Whether it's because you're trying to put the past behind you or you're finding it difficult to find a job because of your criminal record, it's possible to remove offenses from your criminal record. Read the steps listed below and learn about how you can expunge a felony from your record.
- Research whether your felony can be expunged. The ability to have your offense removed from your record depends on your state's laws and the offense you committed. If your criminal activity was not violent and you have had a clean record since your felony, you have a good chance of getting the offense removed. Research your state's laws and find out whether having the offense expunged is possible [source: Criminal].
- Collect your records. In order to prove you're eligible to have the offense expunged, you must provide the legal papers and information outlining your felony. This may include the indictment, docket number and date of your deposition. Contact the attorney who defended you in court for the felony to receive this information. You can also contact your state's Superior Court Criminal Case Management Office to obtain copies of your criminal records [source: Judiciary].
- Fill out the forms required in your state. You may want to hire a lawyer to help you with this. The necessary paperwork may include a Petition for Expungement, Order for Hearing, and Expungement Order.

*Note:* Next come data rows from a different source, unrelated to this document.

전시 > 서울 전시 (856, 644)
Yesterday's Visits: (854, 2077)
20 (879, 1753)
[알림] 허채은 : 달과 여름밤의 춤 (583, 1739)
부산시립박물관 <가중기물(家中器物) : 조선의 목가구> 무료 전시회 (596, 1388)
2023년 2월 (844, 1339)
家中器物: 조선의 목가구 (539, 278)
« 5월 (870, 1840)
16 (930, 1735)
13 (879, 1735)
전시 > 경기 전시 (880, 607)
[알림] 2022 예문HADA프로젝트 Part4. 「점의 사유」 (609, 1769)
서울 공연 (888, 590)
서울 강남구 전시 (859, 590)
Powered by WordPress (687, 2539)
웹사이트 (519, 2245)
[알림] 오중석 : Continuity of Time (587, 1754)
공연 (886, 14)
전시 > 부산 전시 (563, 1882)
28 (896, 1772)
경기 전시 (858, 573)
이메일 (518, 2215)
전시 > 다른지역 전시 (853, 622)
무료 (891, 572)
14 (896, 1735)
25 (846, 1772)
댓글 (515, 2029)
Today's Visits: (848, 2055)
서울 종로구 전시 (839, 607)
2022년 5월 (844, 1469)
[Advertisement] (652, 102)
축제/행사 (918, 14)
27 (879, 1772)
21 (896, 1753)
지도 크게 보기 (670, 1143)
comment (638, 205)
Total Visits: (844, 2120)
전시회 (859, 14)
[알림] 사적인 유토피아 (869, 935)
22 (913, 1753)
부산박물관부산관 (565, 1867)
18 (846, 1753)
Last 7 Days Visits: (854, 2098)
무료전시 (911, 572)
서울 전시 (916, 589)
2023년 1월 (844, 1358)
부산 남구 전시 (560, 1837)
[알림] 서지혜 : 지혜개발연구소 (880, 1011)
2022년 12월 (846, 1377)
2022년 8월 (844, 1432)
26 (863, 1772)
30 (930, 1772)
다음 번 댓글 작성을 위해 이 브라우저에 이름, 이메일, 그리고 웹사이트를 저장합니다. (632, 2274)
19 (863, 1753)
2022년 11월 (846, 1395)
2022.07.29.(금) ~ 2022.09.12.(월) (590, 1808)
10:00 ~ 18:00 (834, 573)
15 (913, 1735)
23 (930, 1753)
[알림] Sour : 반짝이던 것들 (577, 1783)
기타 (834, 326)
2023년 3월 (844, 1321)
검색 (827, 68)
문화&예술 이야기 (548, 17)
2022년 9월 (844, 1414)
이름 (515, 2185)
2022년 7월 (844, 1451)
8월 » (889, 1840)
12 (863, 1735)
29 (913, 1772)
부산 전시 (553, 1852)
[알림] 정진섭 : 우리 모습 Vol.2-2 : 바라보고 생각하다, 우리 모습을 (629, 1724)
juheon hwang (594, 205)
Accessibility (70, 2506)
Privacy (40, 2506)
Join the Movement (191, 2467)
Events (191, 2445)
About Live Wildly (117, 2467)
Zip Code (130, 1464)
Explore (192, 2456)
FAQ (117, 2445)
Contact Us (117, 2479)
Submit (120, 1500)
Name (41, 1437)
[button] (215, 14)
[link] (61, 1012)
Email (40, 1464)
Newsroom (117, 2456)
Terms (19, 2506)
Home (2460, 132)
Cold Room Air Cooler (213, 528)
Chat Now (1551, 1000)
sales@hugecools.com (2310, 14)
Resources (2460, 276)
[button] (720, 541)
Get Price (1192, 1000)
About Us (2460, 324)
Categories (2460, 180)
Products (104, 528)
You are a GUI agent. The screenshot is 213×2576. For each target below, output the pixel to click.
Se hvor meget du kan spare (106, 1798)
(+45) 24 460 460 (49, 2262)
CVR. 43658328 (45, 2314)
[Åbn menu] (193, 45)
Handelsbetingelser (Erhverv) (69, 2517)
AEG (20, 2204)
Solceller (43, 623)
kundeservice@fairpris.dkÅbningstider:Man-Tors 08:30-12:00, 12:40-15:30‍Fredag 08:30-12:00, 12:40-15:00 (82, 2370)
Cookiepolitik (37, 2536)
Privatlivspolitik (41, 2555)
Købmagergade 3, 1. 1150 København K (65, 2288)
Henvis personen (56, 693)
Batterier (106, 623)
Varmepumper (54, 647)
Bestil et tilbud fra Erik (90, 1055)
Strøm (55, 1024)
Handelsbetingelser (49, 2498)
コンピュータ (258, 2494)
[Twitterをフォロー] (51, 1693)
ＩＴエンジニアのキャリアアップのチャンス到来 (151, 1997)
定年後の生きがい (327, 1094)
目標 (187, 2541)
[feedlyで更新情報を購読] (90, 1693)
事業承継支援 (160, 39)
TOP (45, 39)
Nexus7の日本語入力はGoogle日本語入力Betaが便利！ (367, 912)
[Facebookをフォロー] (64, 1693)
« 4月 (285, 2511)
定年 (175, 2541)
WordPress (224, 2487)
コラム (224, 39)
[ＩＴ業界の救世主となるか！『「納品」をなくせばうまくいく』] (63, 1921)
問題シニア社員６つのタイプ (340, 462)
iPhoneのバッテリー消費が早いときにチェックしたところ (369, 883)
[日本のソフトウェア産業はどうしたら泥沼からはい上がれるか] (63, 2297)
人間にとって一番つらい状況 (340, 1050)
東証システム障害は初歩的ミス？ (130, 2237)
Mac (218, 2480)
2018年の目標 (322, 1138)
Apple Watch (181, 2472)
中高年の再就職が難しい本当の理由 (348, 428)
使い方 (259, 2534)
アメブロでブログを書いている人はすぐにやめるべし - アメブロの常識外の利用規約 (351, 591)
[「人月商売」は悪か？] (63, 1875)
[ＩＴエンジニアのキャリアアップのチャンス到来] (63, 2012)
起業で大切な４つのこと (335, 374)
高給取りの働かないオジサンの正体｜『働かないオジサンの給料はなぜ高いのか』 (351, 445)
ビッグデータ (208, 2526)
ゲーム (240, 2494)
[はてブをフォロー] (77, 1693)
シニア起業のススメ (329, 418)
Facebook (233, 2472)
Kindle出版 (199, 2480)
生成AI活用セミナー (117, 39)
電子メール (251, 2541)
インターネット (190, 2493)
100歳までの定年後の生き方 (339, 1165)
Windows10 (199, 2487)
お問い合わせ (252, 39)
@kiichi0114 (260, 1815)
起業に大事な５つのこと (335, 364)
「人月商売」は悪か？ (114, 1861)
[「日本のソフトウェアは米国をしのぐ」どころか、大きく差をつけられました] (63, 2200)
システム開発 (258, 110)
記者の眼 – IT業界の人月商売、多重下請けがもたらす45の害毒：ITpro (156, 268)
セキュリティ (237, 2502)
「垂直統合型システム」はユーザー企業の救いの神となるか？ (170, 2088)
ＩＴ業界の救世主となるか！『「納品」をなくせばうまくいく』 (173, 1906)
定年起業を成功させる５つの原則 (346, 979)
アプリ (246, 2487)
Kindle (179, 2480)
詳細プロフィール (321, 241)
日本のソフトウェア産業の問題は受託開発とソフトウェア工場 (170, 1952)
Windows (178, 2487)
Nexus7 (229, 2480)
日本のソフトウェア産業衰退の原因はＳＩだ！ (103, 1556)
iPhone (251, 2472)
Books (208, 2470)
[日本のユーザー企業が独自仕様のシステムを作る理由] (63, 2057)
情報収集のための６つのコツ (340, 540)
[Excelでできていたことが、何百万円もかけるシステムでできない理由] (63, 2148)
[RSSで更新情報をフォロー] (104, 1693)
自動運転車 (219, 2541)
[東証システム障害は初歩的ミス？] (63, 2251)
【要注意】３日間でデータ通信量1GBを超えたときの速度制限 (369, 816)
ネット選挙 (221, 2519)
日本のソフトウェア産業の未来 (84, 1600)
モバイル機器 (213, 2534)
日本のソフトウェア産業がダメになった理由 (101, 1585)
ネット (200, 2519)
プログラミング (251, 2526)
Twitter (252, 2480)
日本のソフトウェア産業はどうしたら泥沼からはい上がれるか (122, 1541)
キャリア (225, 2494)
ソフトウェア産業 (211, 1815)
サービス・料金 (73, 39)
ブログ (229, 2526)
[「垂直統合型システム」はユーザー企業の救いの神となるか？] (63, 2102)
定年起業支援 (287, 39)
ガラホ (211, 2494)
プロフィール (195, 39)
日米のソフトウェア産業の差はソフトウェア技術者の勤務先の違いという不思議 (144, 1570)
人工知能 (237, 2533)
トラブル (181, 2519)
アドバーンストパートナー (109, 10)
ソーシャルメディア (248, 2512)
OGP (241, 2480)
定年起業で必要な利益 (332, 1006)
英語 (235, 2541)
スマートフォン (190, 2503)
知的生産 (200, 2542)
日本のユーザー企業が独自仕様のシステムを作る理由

- Notarize your completed forms and send them to the appropriate agencies. Remember to keep copies of all the forms for your hearing. Which agencies you send your forms to depends on who dealt with your felony at the time. They may include the Chief of Police, County Prosecutor, Attorney General or municipal court clerk.
- Attend your hearing. At your court hearing, you or your lawyer will plead your case for why you should have your felony expunged. The judge will decide whether to grant or deny your expungement [source: Judiciary].